Le rôle des requins dans l’écosystème


Les requins sont généralement positionnés en haut des chaînes alimentaires au sein de leur écosystème et ils constituent de ce fait ce que l’on appelle des « super-prédateurs ». A ce titre, ils jouent un rôle extrêmement important dans les milieux qu’ils occupent. Leurs prélèvements participent en cascade à la régulation de tous les niveaux trophiques inférieurs : on a par exemple pu constater que la disparition des grands requins engendrait une diminution des populations de crustacés car les prédateurs des crustacés n’étaient plus régulés (1). Les requins contribuent également à maintenir les populations de proies en bonne santé en prélevant préférentiellement les individus malades ou blessés. Par ailleurs, en tant que charognardes, certaines espèces de requins participent au recyclage de la matière organique des mers et des océans.


Sur le long terme, les requins constituent aussi un moteur fort de la sélection naturelle en poussant leurs proies à mettre en place des systèmes d’adaptation pour contrer leur prédation : prédateurs et proies sont tous les deux pris dans un mécanisme de co-évolution.


Enfin, au-delà de leur rôle important dans les interactions trophiques, les requins participent également à d’autres types d’interactions au sein des écosystèmes. Par exemple, ils sont le support d’attache de rémoras (poissons à ventouse) avec qui ils créent ainsi une relation mutualiste : les rémoras profitent de leur protection, de leurs déplacements et de leurs restes de nourriture et de leur côté, elles débarrassent les requins des parasites pouvant se développer sur leur peau.

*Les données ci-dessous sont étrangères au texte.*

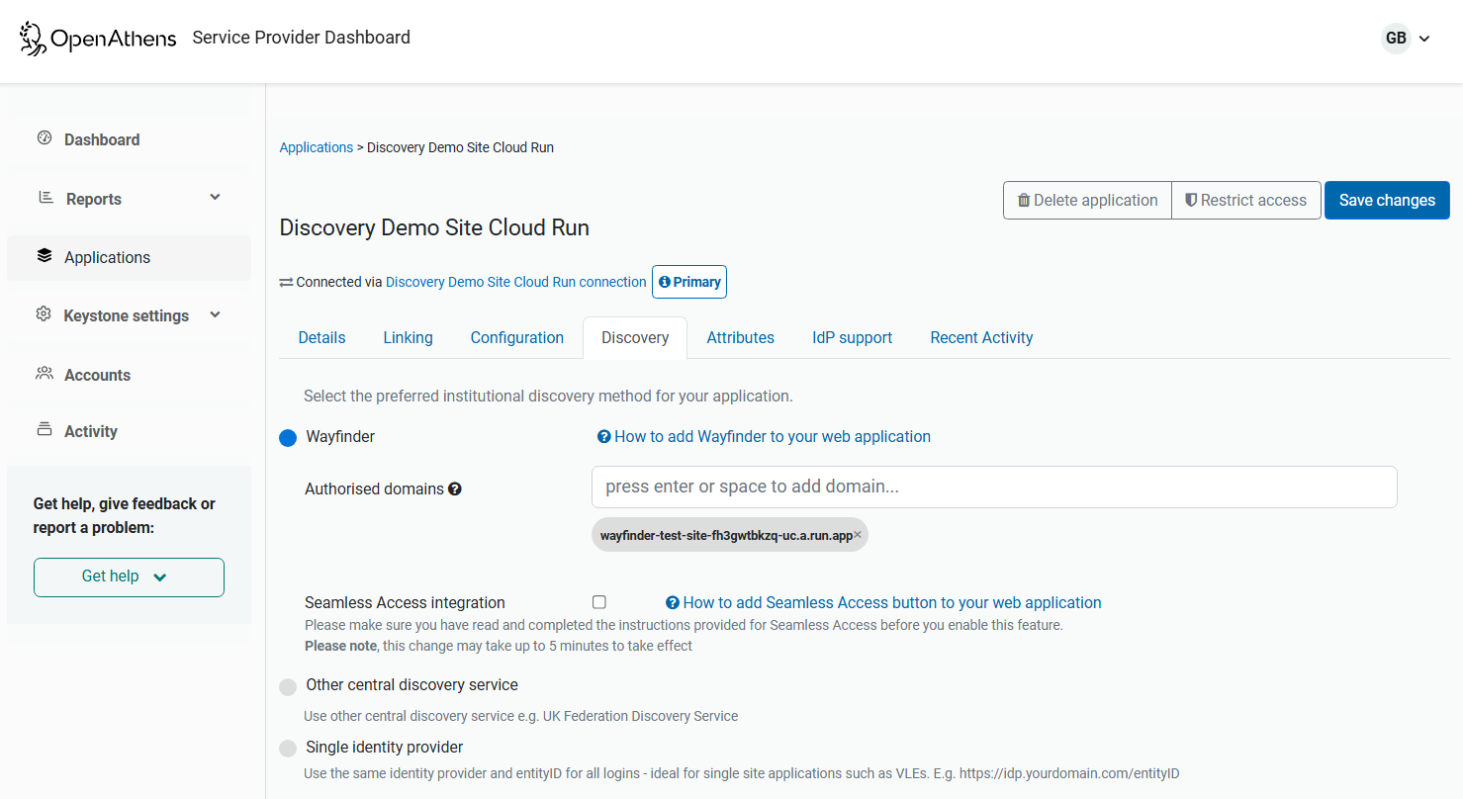
Task: Remove the wayfinder-test-site domain tag
Action: [859, 534]
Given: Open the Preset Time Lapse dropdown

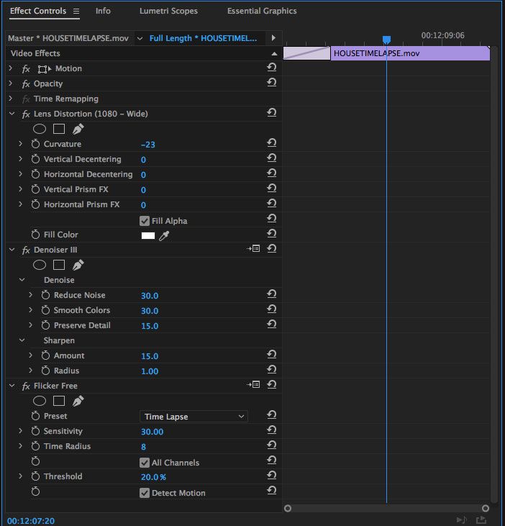Looking at the screenshot, I should 194,417.
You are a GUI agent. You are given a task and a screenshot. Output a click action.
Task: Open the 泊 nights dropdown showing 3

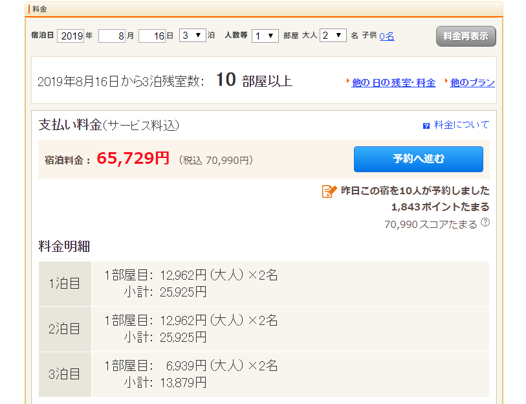tap(192, 36)
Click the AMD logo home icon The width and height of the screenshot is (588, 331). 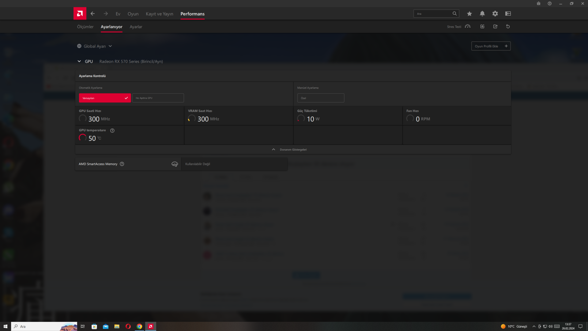(80, 13)
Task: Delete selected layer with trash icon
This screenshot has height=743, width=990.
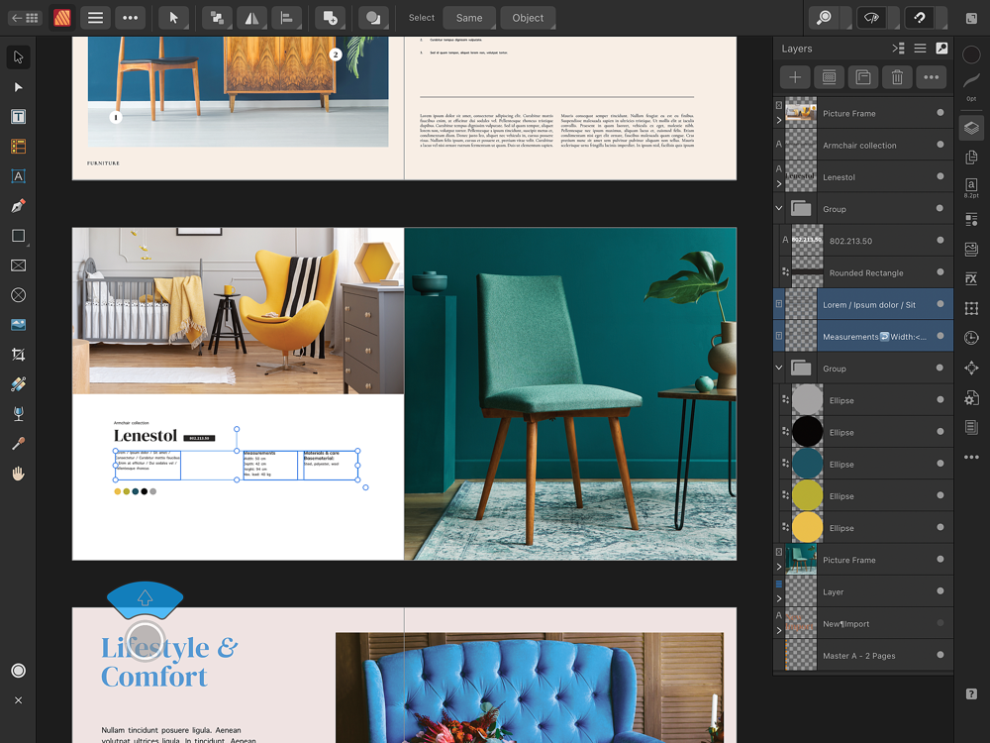Action: click(x=896, y=77)
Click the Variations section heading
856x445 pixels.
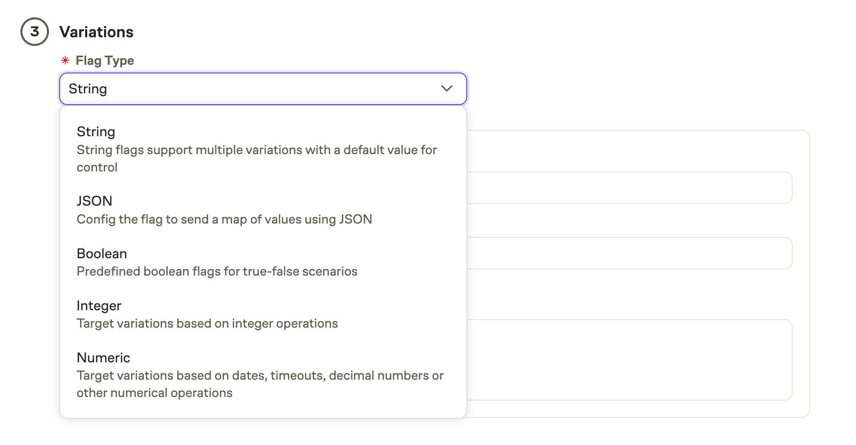[96, 32]
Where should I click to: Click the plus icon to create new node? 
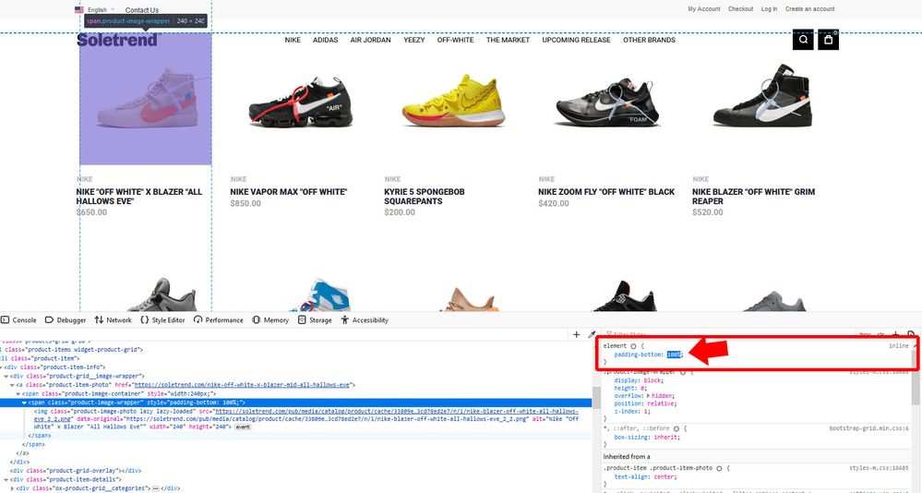(577, 334)
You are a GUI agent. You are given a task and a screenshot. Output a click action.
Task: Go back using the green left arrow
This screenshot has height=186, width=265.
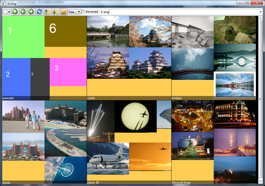tap(23, 11)
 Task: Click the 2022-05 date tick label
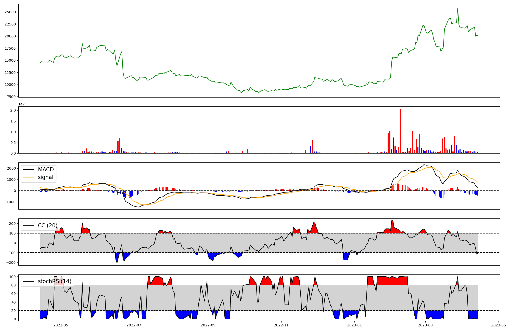click(61, 325)
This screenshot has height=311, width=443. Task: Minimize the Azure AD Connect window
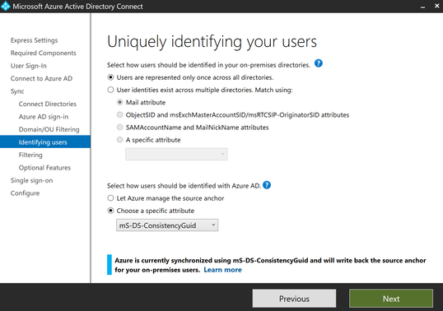(x=422, y=7)

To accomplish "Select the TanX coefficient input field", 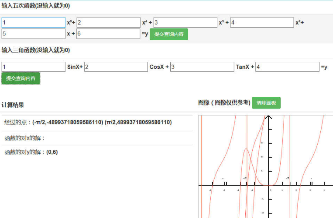I will click(202, 67).
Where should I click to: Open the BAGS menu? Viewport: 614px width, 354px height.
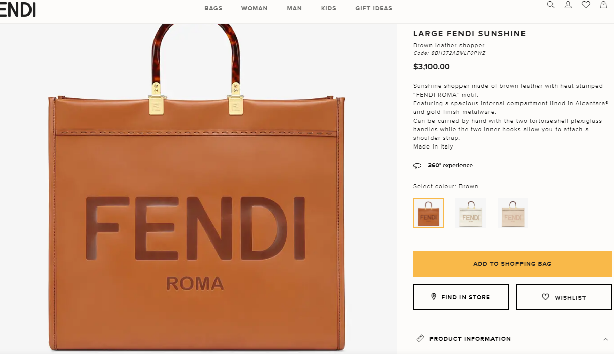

Situés en haut des chaînes alimentaires, les requins ont peu de prédateurs. Si les œufs et les juvéniles peuvent être les proies de certains poissons, mollusques ou mammifères marins, les adultes entrent dans le régime alimentaire de peu d’espèces. Les principales sont certains mammifères marins de grande taille comme l’Orque (Orcinus orca) ou d’autres requins eux-mêmes, qu’ils appartiennent ou non à la même espèce (le cannibalisme est très fréquent chez les requins notamment lorsque deux individus entrent en compétition pour une même proie). Mais de nos jours, les principales menaces qui pèsent fortement sur les requins sont d’origine anthropique, ce que nous aborderons dans un prochain article.


"D'après DE MADDALENA A. (2011). Requins - Les parfaits prédateurs. Éditions de l'Ancre de Marine. Louviers, France. 255 pages.".